Required work: In the listing below, substitute "Where do I click to" for every occurrence of "Where should I click to" and write the lines out again with nothing else changed. Leave out the pictures.

Data for the task:
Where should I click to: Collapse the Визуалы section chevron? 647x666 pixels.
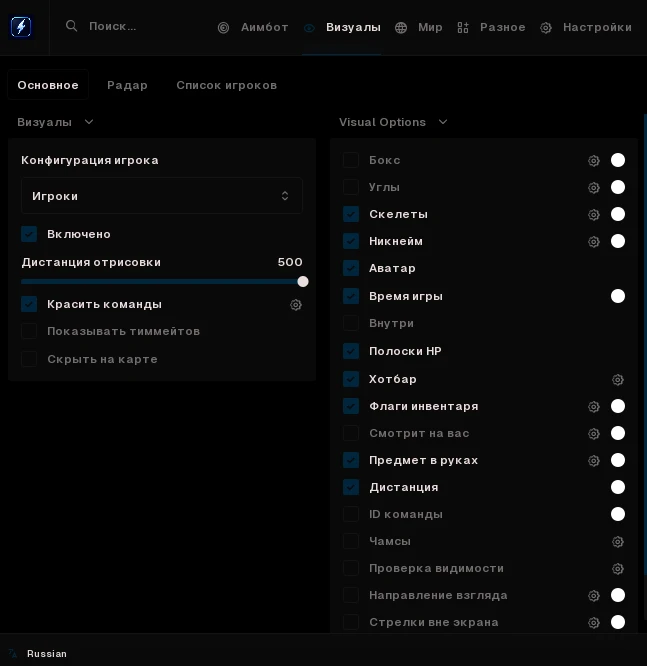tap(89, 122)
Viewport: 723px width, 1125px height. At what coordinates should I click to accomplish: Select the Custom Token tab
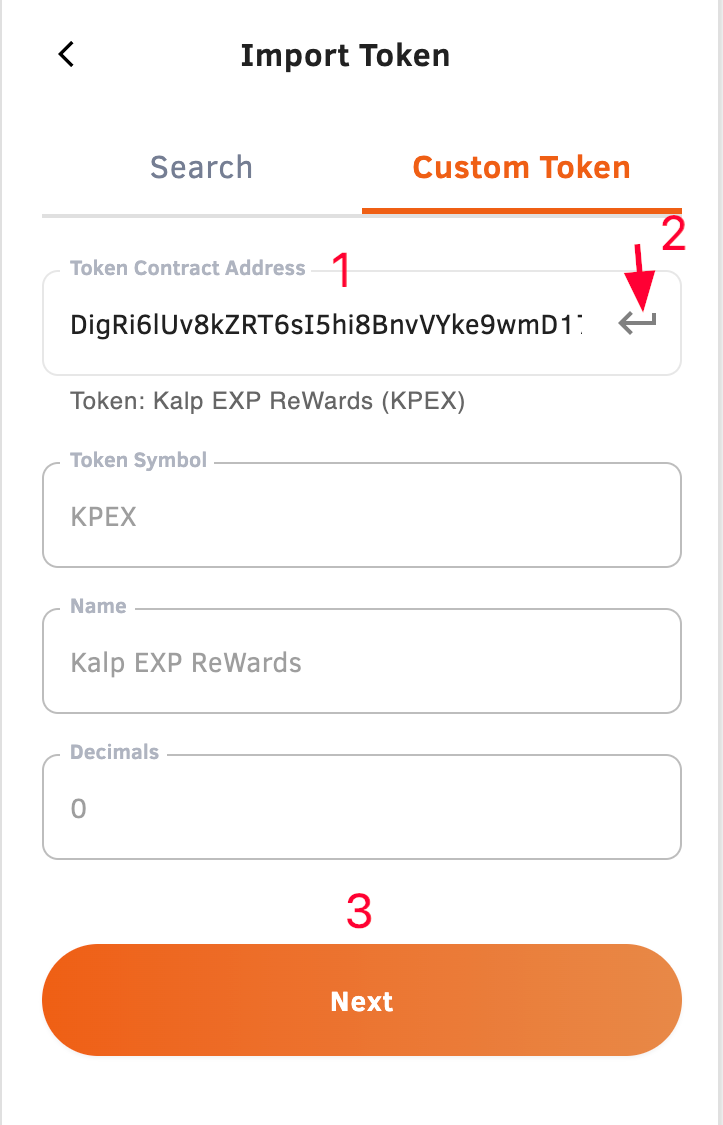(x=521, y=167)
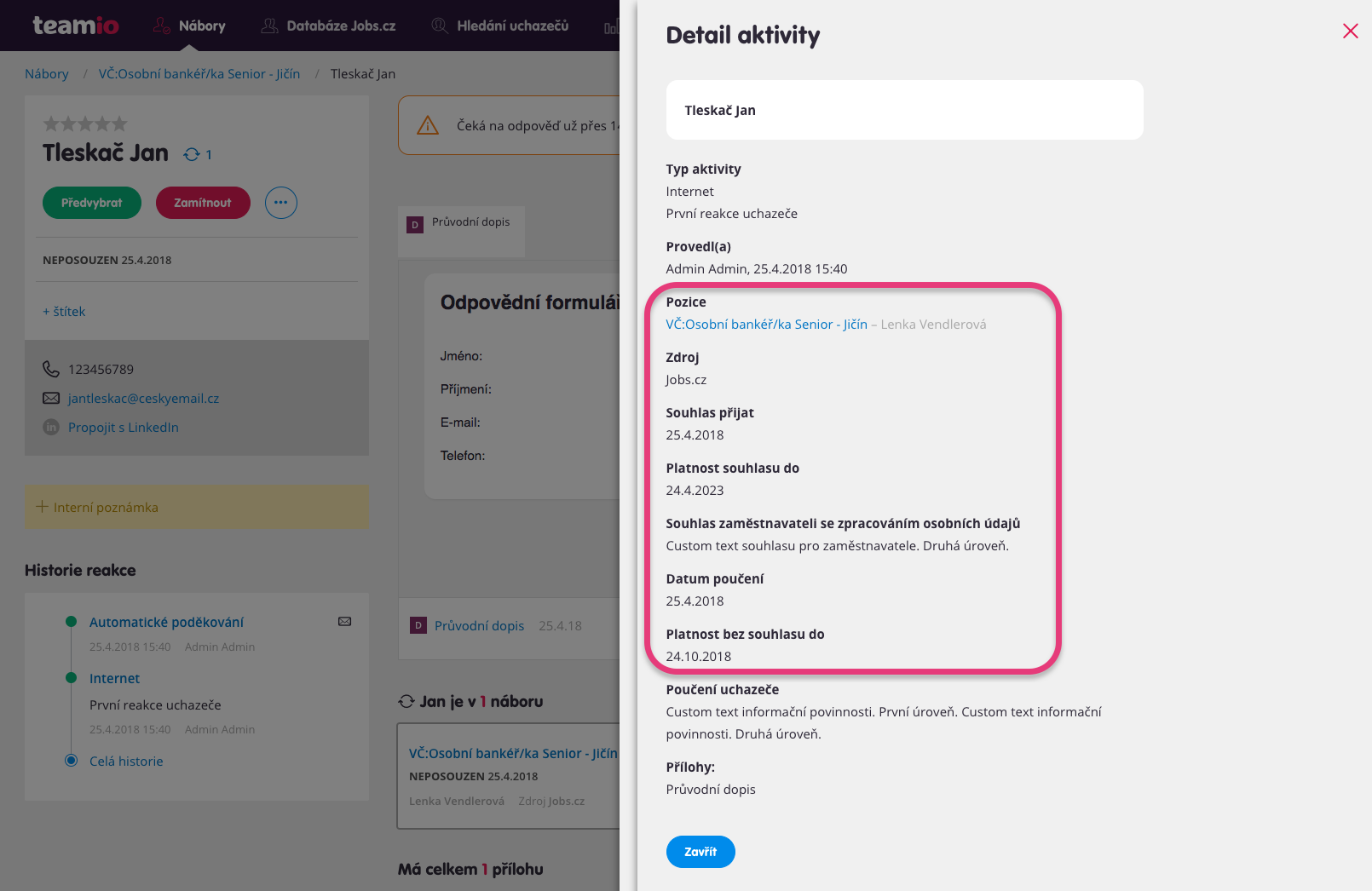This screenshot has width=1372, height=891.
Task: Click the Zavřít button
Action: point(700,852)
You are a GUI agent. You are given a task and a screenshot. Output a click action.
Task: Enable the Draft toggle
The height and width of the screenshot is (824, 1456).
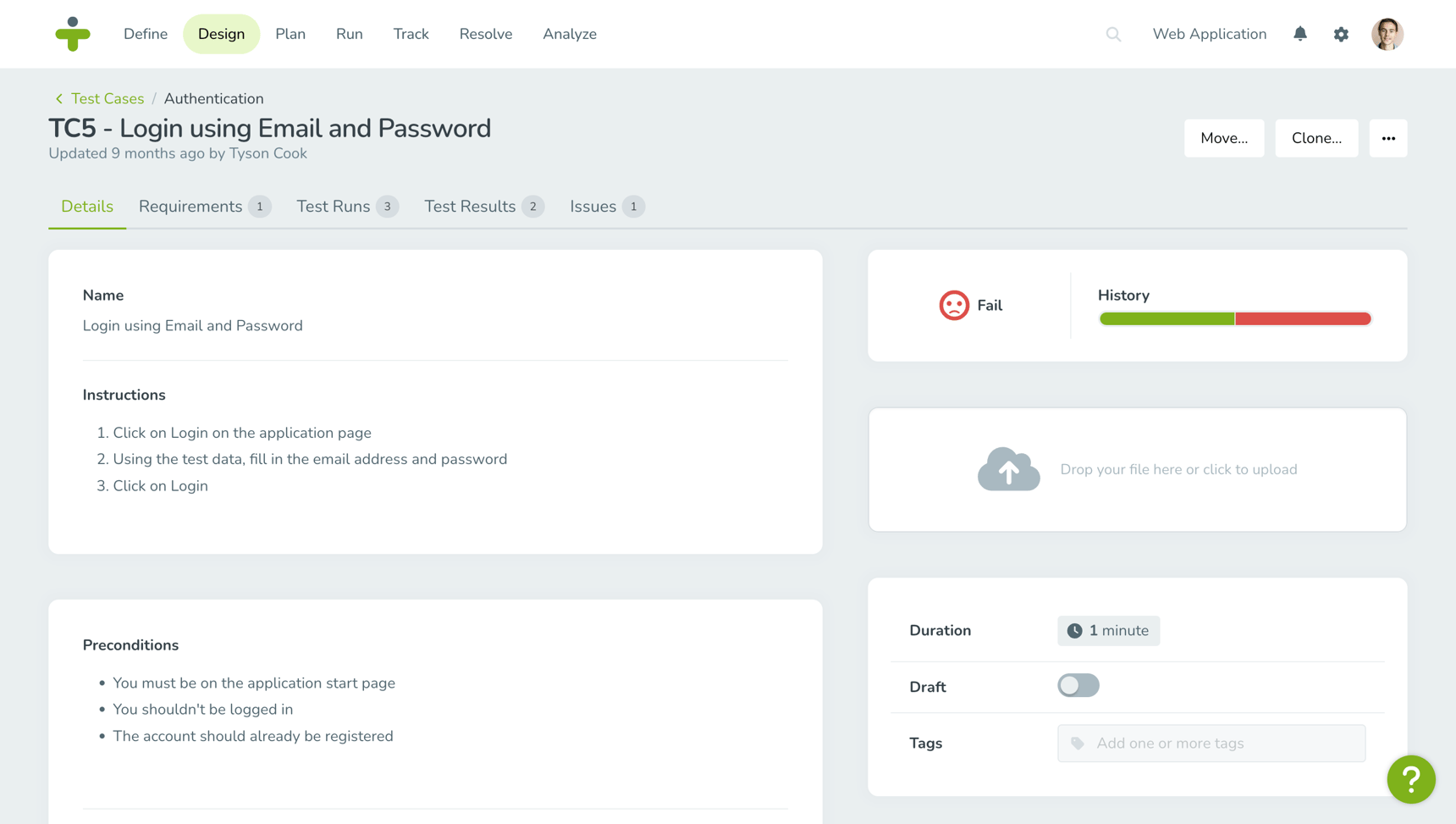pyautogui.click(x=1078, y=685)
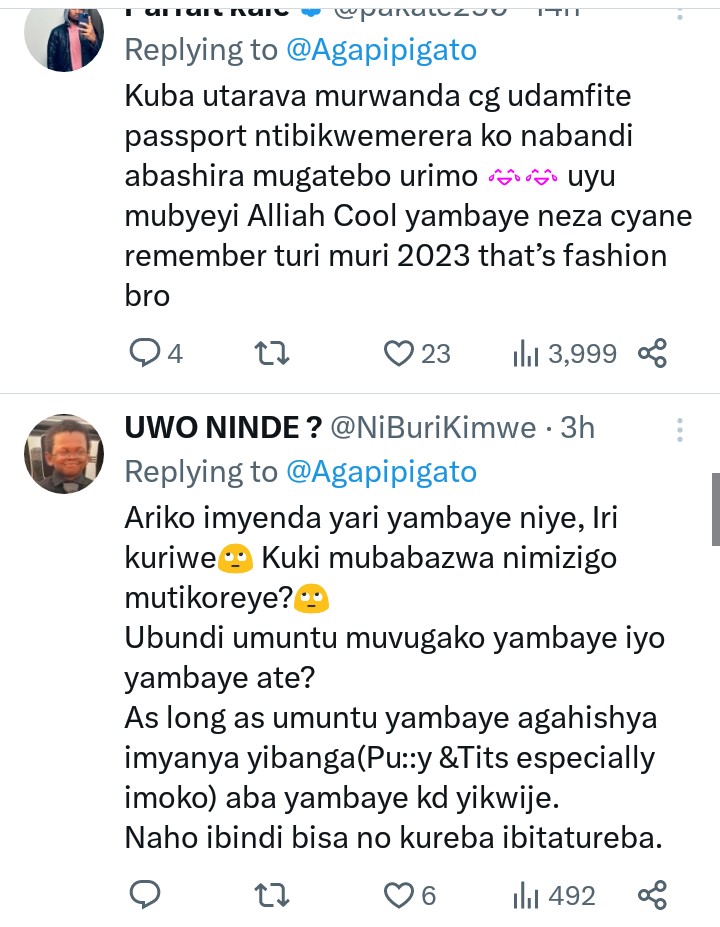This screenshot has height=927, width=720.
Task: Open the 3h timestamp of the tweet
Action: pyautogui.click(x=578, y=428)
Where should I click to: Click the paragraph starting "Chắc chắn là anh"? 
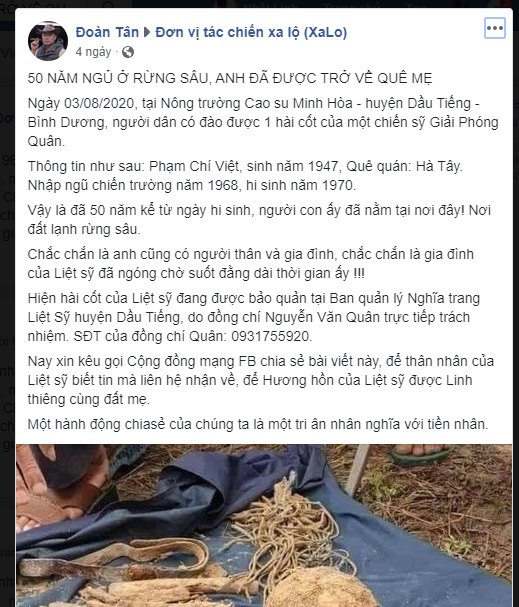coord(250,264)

Expected output:
Where do I click to: Collapse the Визуалы section chevron? 647x666 pixels.
tap(89, 122)
Viewport: 723px width, 1125px height. At what coordinates should I click to accomplish: Select the Custom Token tab
(x=521, y=167)
This screenshot has width=1372, height=891.
Task: Click the Zavřít button
Action: point(700,852)
You are a GUI agent. You are given a task and a screenshot. Output a click action.
Task: Enable the Draft toggle
The height and width of the screenshot is (824, 1456).
pyautogui.click(x=1078, y=685)
This screenshot has height=927, width=720.
Task: Open the 3h timestamp of the tweet
Action: pyautogui.click(x=578, y=428)
Where do I click to: Click the paragraph starting "Chắc chắn là anh"? 
coord(250,264)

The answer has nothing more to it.